A retroviral vector has been constructed that contains the human CD20 cDNA under the control of the Moloney murine leukemia virus (Mo-MuLV) LTR. Freshly isolated mononuclear cells are infected for three consecutive days in the presence of PHA and hrIL-2 and a mean 15.9% of the cells (range, 6.5 to 31.7%) acquire a CD3(+)CD20(+) phenotype. Transduced T lymphocytes grow and expand in vitro for up to 3 weeks like mock-infected cells and, as observed for the T lymphoblastoid CEM cell line, CD20 expression is maintained for several months with no change in the growth curve of the cells. CD20-expressing CEM and fresh T lymphocytes can be positively immunoselected on columns using different anti-CD20 antibodies.
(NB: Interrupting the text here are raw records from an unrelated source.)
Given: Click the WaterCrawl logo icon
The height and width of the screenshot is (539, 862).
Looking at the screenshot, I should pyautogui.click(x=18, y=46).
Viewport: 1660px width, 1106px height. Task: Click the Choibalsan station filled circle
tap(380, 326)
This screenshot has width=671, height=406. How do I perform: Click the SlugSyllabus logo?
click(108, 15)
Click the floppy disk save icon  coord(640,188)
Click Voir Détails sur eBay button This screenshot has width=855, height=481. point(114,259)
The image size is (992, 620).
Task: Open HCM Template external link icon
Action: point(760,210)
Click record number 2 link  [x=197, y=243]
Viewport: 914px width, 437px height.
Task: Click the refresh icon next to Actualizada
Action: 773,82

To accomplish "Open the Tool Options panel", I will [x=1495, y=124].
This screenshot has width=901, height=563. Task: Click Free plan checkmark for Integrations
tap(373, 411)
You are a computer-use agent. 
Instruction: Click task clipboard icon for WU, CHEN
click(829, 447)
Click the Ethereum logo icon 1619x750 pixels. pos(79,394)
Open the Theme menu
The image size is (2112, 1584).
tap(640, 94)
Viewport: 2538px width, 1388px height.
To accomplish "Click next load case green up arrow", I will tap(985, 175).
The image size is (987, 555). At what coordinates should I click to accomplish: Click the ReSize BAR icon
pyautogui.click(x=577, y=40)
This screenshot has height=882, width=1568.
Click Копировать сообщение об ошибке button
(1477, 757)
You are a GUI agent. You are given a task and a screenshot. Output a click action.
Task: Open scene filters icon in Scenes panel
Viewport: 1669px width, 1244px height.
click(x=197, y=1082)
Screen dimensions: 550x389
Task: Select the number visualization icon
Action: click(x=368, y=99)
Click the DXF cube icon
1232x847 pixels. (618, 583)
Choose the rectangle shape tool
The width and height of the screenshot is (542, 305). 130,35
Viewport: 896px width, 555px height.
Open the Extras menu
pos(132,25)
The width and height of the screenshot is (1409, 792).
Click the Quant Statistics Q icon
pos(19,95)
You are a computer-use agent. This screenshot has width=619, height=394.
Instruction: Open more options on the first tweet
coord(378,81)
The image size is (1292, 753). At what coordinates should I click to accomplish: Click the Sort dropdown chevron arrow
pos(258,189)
Exposure to monoclonal chimeric anti-CD20 IgG(1)(kappa) Rituximab antibody (Roche), in the presence of complement, results in effective and rapid killing of the transduced CD3(+)CD20(+) human T cells in vitro. This approach represents a new and alternative method to gene manipulation with suicide genes for the production of drug-responsive T cell populations, a crucial step for the future management of graft-versus-host disease in bone marrow transplant patients.